International Computers Ltd (ICL) (see below for locations) was a large British computer hardware company that operated from 1968 until 2002, when it became Fujitsu Services Limited. The company's most successful product line was the ICL 2900 Series range of mainframe computers. ICL represented the last step in a series of mergers that had taken place in the British computer industry since the late 1950s.

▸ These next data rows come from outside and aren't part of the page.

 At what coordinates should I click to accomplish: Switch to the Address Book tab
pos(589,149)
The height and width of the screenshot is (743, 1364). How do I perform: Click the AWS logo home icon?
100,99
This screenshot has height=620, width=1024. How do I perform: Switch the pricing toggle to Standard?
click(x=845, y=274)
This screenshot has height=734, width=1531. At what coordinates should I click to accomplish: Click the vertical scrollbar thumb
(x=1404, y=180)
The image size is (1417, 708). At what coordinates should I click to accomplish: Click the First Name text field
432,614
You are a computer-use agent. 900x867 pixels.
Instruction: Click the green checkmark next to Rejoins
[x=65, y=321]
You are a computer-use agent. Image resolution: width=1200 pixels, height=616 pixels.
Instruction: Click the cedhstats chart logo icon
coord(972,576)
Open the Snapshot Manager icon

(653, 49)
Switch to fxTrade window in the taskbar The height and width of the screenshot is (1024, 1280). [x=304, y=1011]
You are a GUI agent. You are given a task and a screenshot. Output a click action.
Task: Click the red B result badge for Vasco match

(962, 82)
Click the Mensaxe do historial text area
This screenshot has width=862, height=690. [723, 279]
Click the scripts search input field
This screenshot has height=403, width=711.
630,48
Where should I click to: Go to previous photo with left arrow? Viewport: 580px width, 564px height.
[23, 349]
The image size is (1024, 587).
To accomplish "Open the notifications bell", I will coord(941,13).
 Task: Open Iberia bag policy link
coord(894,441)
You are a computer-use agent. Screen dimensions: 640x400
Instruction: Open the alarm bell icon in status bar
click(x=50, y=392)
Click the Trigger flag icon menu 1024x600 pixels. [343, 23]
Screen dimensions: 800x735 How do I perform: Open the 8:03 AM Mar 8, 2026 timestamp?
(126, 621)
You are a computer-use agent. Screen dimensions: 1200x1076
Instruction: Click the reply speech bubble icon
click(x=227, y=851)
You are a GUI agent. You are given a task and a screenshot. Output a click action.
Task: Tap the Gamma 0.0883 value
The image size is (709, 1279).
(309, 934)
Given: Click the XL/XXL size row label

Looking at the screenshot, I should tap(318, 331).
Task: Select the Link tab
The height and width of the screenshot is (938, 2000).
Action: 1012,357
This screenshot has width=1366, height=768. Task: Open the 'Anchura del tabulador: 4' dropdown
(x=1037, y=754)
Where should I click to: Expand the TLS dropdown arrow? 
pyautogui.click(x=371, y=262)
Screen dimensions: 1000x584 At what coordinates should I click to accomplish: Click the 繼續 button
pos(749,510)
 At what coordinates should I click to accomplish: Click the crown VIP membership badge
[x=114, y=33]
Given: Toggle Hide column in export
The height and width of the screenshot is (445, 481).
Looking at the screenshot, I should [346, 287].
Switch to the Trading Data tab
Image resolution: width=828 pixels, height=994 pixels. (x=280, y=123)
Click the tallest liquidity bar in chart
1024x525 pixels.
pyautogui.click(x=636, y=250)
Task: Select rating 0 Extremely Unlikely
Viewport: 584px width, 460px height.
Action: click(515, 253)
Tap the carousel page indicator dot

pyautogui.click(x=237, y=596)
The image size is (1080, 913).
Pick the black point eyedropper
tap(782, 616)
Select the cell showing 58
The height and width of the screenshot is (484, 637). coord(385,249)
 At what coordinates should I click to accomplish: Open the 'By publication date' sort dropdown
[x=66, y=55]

1964 English Electric bought out Lyons' share of English Electric LEO Company; it had previously taken over Marconi's Wireless Telegraph Co in 1946, as a means of entering the UK consumer electronics market. The new acquistion was merged with Marconi's computer interests to form English Electric-Leo-Marconi Computers (EELM).
Formation of ICL
1968 As a result of the Industrial Expansion Act, English Electric Computers was taken over by International Computers and Tabulators (ICT) to form International Computers Limited (ICL). By this initiative, the Ministry of Technology aimed to create a British computer industry that could compete with major world manufacturers such as IBM. Plessey Co and English Electric each owned 18% of the equity of ICL, with 53.5% in the hands of former shareholders of ICT and the remaining 10.5% held by the government.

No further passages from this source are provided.